PSM was conducted on the most imbalanced and clinically relevant variables (infant age and maternal education level), identified via intergroup heterogeneity analysis. The matched dataset comprised 37 infants from each group (LF, CF, and BF). The demographics and baseline characteristics of the infants included in the post-PSM dataset are shown in Table 1. Post-PSM analyses revealed that intergroup disparities in infant age shifted from statistically significant (pre-PSM: p = 0.01; SMD = 0.299) to non-significant (post-PSM: p = 0.964; SMD = 0.042), while maternal education levels continued to show significant differences, although there was a measurable reduction in standardized mean differences (SMDs) from 1.017 to 0.825. Despite PSM, several baseline characteristics remained significantly different across groups. For instance, the difference in parental allergy history across all three groups was diminished after matching. Other characteristics exhibited stability comparable with pre-PSM distributions, with no substantial changes observed in intergroup variability (Table 1).
Table 1. Post-propensity score matching (PSM) analysis of demographic characteristics, parental health, and obstetric status across 3 feeding groups.

3.2. Growth

Post-PSM analysis of infant growth variables (Table 2) revealed that the CF group had a significantly higher birth weight than the other groups. No significant differences were observed between the three groups in birth length, weight-for-age Z-scores (WAZs), or postnatal length gain. The LF group had significantly lower weight-for-length Z-scores (WLZs) and BMI-for-age Z-scores (zBMIs) than the BF group. The LF group demonstrated superior linear growth outcomes, with significantly higher length/height-for-age Z-scores (LAZs) relative to the other two groups.
Table 2. Post-propensity score matching (PSM) analysis of growth and feeding challenge metrics in infants across the 3 feeding groups.
Based on the age distribution of infants (Table S3), those aged 11 and 12 months were merged into a ≥11-month subgroup for subsequent analyses due to the small sample size of 12-month-old infants.
In the post-PSM data, the LF group demonstrated significant advantages in both the older subgroup (≥11 months) and younger age subgroups, with significantly higher LAZs than those of the other groups (Figure S2). In contrast, the weight-related variables (postnatal weight gain, WAZ, WLZ, and zBMI) of the LF groups were similar to those of the BF group between different age subgroups. The forest plot of post-PSM linear regression results between different feeding groups and infant growth variables (Figure 2) showed that the LF group had significantly higher LAZ values than the other groups in all models.
Figure 2. Forest plot of post-propensity score matching (PSM) linear regression results between different feeding groups and infant growth indicators. Model 0 served as an unadjusted model; model 1 adjusted for maternal age, household size, maternal education level, and maternal history of allergies; and model 2 further adjusted for pre-pregnancy weight, maternal height, delivery weight, gravidity, parity, and delivery type. n (LF) = 37, n (CF) = 37, and n (BF) = 37. * p < 0.05, ** p < 0.01, *** p < 0.001.

3.3. Feeding Challenges

In the pre-PSM analysis (Table S2), the LF group had significantly lower MCH-FS scores (20.2) than the BF group (28.4) and CF group (35.9), with significant differences observed across all pairwise comparisons. Furthermore, the LF group maintained its superiority in post-PSM analyses (Table 2). Collectively, these findings indicate that the LF group had substantially fewer caregiver-reported feeding challenges than the other groups.
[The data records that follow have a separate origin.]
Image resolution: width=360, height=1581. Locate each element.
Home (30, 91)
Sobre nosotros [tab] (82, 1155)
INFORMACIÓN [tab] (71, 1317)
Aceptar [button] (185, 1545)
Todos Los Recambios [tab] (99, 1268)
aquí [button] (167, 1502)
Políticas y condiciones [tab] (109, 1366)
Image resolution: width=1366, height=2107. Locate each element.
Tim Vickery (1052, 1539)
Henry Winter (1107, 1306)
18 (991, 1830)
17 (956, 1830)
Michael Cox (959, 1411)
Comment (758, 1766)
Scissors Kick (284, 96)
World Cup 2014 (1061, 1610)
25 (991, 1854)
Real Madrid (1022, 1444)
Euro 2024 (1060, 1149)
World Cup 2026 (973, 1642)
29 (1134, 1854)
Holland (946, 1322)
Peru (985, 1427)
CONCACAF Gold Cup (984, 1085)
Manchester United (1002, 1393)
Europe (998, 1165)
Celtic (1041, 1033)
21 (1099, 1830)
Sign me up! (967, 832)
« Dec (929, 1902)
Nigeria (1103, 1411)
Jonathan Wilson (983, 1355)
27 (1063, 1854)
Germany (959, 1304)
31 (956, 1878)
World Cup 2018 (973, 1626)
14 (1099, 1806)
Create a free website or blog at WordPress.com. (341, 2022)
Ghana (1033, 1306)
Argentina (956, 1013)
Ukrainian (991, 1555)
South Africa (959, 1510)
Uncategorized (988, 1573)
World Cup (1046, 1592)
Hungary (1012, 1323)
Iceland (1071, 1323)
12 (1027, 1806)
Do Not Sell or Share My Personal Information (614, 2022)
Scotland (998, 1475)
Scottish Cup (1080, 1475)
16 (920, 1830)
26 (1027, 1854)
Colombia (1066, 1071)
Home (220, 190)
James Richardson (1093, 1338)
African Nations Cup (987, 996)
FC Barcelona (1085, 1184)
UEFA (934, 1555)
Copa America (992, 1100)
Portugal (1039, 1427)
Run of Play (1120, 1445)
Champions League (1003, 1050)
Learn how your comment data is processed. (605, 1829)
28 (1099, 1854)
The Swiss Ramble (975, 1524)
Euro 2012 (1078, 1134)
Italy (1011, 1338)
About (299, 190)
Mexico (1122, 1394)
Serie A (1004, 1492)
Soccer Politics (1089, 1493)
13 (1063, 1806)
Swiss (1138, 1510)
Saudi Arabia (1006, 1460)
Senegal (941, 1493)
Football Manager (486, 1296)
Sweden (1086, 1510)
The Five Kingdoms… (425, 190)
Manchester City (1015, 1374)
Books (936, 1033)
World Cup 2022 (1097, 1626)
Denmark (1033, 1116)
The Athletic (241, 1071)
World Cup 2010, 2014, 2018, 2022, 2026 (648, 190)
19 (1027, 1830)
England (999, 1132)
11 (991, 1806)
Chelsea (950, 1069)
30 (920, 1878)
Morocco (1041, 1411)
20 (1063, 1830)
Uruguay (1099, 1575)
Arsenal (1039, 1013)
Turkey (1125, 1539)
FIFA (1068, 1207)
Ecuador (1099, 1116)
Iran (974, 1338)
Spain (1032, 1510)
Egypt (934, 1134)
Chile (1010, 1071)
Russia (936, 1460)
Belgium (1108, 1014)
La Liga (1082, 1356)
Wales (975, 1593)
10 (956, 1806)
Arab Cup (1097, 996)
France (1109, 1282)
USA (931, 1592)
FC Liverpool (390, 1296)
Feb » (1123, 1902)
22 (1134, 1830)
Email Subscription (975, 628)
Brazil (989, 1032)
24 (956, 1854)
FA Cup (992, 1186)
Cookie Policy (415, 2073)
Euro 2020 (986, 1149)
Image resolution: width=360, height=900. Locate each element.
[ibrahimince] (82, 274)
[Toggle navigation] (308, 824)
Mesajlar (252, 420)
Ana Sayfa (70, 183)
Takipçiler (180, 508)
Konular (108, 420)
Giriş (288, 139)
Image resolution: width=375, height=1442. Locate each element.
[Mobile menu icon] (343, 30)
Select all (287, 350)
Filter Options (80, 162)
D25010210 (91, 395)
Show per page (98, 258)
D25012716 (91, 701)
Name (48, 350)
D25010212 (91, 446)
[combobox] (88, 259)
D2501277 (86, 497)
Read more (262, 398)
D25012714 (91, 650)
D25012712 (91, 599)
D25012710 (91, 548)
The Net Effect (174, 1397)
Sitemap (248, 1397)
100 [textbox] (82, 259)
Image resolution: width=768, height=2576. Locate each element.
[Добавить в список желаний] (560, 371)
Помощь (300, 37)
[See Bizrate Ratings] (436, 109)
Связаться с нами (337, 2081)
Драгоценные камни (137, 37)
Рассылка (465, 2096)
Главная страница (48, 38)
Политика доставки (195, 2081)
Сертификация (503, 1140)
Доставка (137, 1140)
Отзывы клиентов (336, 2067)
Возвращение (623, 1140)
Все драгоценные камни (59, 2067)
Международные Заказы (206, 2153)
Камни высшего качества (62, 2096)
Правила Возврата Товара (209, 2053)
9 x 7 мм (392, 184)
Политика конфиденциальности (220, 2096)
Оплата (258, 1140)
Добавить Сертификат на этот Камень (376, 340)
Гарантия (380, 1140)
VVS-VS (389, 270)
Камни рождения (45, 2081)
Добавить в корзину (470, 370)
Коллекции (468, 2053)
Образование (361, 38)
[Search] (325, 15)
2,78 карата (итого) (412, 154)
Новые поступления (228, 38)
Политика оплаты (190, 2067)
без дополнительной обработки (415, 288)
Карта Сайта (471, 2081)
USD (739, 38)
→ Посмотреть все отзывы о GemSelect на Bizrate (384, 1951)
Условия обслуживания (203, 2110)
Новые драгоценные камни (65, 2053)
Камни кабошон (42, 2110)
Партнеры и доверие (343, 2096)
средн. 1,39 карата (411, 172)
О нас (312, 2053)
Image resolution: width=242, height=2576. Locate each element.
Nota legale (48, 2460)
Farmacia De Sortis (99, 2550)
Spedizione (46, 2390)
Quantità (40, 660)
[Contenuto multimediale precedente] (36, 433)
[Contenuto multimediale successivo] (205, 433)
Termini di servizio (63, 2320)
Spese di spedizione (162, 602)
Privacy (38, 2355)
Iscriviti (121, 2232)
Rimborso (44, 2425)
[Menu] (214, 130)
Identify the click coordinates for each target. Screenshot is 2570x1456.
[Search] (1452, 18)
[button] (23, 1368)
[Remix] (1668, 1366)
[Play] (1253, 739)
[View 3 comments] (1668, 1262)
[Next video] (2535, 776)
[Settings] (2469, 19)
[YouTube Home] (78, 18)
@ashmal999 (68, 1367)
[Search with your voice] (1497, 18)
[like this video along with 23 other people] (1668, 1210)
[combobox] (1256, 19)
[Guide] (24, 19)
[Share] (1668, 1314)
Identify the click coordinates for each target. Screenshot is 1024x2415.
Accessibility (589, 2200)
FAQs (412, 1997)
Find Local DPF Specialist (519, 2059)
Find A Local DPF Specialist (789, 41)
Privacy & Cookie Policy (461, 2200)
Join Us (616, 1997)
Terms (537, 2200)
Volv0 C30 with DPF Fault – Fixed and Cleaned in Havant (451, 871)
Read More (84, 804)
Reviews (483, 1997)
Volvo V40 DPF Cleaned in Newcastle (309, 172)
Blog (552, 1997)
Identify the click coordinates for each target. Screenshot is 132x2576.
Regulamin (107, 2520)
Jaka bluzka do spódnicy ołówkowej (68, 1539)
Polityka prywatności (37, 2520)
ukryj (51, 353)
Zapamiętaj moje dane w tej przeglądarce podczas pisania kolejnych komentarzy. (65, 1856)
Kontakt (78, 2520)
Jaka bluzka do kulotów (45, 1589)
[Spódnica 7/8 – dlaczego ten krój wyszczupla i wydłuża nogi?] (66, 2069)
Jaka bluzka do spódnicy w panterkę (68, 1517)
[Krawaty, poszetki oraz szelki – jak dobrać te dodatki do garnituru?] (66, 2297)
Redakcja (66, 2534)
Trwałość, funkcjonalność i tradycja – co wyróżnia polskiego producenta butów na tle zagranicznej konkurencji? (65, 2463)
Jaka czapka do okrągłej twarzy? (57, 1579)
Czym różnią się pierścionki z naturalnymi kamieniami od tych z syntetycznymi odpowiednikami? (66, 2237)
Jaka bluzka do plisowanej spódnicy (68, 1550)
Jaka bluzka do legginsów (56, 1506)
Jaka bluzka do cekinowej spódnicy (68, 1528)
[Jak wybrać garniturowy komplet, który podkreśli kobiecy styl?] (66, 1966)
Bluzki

3.4. Infant Fecal Microbiota

We further collected fecal samples from 81 infants (LF: 26; CF: 30; and BF: 25) and conducted 16S rRNA gene sequencing, which revealed that distinct infant feeding regimens (LF, CF, and BF) profoundly shaped gut microbiota composition, diversity, and metabolic functionality, revealing significant group-specific signatures across multiple taxonomic levels and functional analyses. Analysis of infant fecal microbiota among the three infant groups at three taxonomic levels (phylum, genus, and species) is separately shown in Figure 3. At the phylum level (Figure 3A), the LF group exhibited a higher abundance of Firmicutes (28.68%) compared with the other two groups (BF: 14.41%; CF: 22.83%), while the BF group showed a higher level of Proteobacteria (BF: 19.96%; LF: 1.04%; and CF: 11.05%). At the genus level (Figure 3B), the LF group demonstrated the highest relative abundance of Bifidobacterium (61.97%) and the lowest abundance of Akkermansia (0.21%) among the groups (BF: 58.34% and CF: 53.76%; BF: 2.20% and CF: 2.08%). The CF group displayed the highest proportion of Enterococcus (CF: 2.62%; LF: 0.02%; and BF: 0.39%), whereas the BF group was characterized by a predominance of Klebsiella (BF: 11.29%; LF: 0.19%; and CF: 3.50%). Species-specific analysis (Figure 3C) showed that Bifidobacterium breve was significantly enriched in the LF group (LF: 22.28%; CF: 13.40%; and BF: 14.15%). The CF group showed higher abundances of Bifidobacterium adolescentis (2.85%) and Bifidobacterium bifidum (2.19%) compared with the other groups (BF: 0.00% and LF: 0.14%; BF: 0.71% and LF: 0.56%). In contrast, the BF group exhibited a marked increase in Bifidobacterium dentium abundance.
Figure 3. Relative abundances of infant fecal microbiota at the (A) phylum, (B) genus, and (C) species levels. (D,E) LEfSe analysis between different groups. Analysis of (F) α-diversity and (G) β-diversity of fecal microorganisms. (H) Clustering tree based on pathway database group community difference analysis. LF: lactoferrin-fortified formula; CF: control formula; BF: breastfeeding; n (LF) = 26, n (CF) = 30, and n (BF) = 25. * p < 0.05, ** p < 0.01, *** p < 0.001.
The heatmap (Figure S3) displays the enrichment distribution of the fecal microbiota composition at the phylum, genus, and species levels among different feeding groups. The predominant phyla in the fecal microbiota exhibited group-specific variations (Figure S3A). Proteobacteria and Verrucomicrobiota dominated in the BF group, whereas Bacteroidota and Actinobacteria were prevalent in the LF group, with Gemmatimonadota constituting the primary phylum in the CF group. The main genera, shown in Figure S3B, included Eubacterium, Lactobacillus, Klebsiella, and Parabacteroides in the BF group; Ruminococcus, Faecalibacterium, and Bifidobacterium in the LF group; and Bacteroides and Enterococcus in the CF group. The main species, shown in Figure S3C, included Bifidobacterium dentium, Bifidobacterium longum, and Bifidobacterium animalis in the BF group; Bifidobacterium breve and Lactobacillus mucosae in the LF group; and Bifidobacterium adolescentis and Bifidobacterium bifidum in the CF group.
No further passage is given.